We therefore think that we are not suggesting any change of policy at all. For the last three years, quite apart from the question of altering the number of months for which we budgetted in the Vote on Account, the Civil Contingencies Fund has proved inadequate to the demands which necessarily had to be made upon it. Only this year the Treasury Chest Estimate, which I had to submit last night, contained an item of an advance to the Irish Local Government Board out of the Treasury Chest because there was no other fund from which it could be advanced, the Civil Contingencies Fund was exhausted and the King's Government had to be carried on. The Public Accounts Committee has told us that they regard this as an unsuitable use of the Treasury Chest Fund. We have no wish to contest that statement, and I would ask the Chairman of the Public Accounts Committee to approve of the action which the Treasury is now taking in the matter. We want to carry out the recommendations of the Public Accounts Committee, and this is the first possible opportunity on which we can carry it out.

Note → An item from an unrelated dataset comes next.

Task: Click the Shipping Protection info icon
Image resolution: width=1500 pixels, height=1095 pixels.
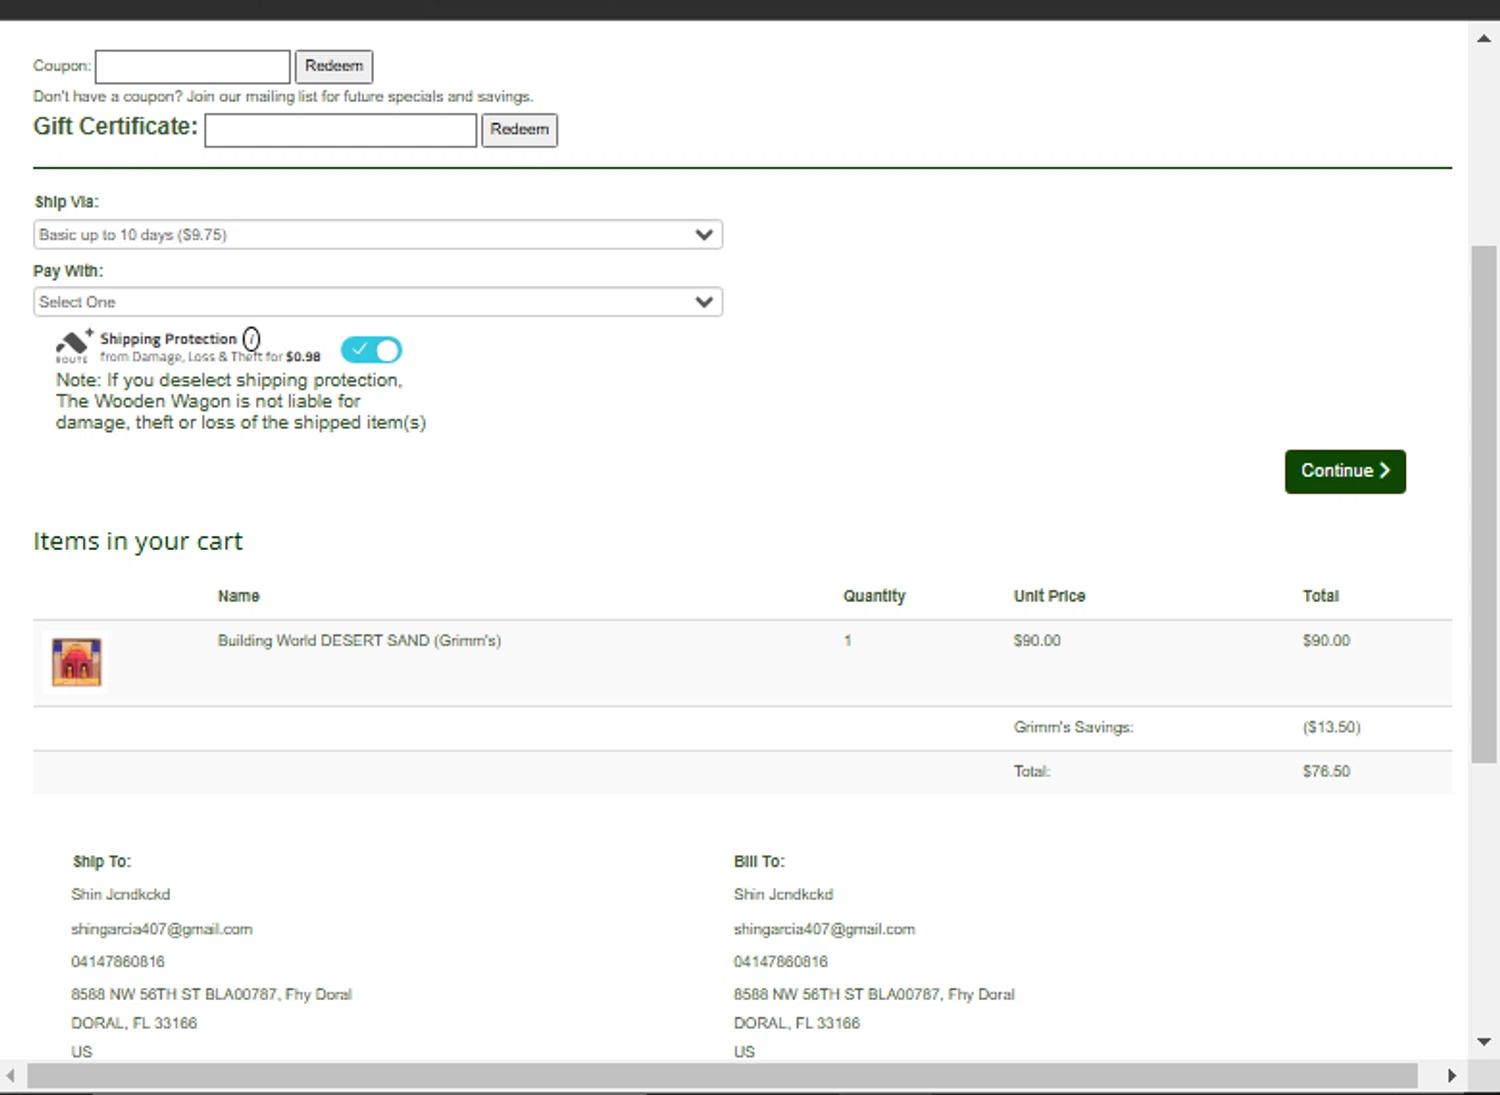Action: (x=251, y=339)
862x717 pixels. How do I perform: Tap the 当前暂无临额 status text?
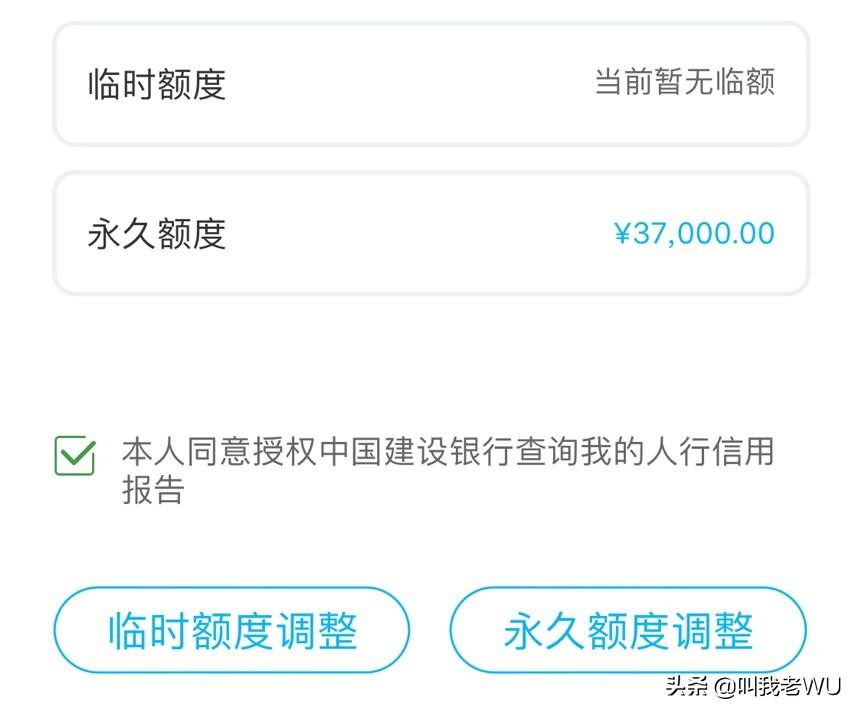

As our recommendation is that in such contingencies as now arise and have arisen for the last three years Treasury Chest money should not be used, we therefore have to come to Parliament and ask for an increase of the Civil Contingencies Fund to make it more adequate to the increase in the Civil Service Estimates, which has taken place in the last few years. But for the fact that the Appropriation Accounts have been taken earlier this year we should have been confronted with the difficulty we had last year or the year before, and we should have had expenditure that we should have been obliged to meet out of the Treasury Chest, having no other fund out of which we could meet it.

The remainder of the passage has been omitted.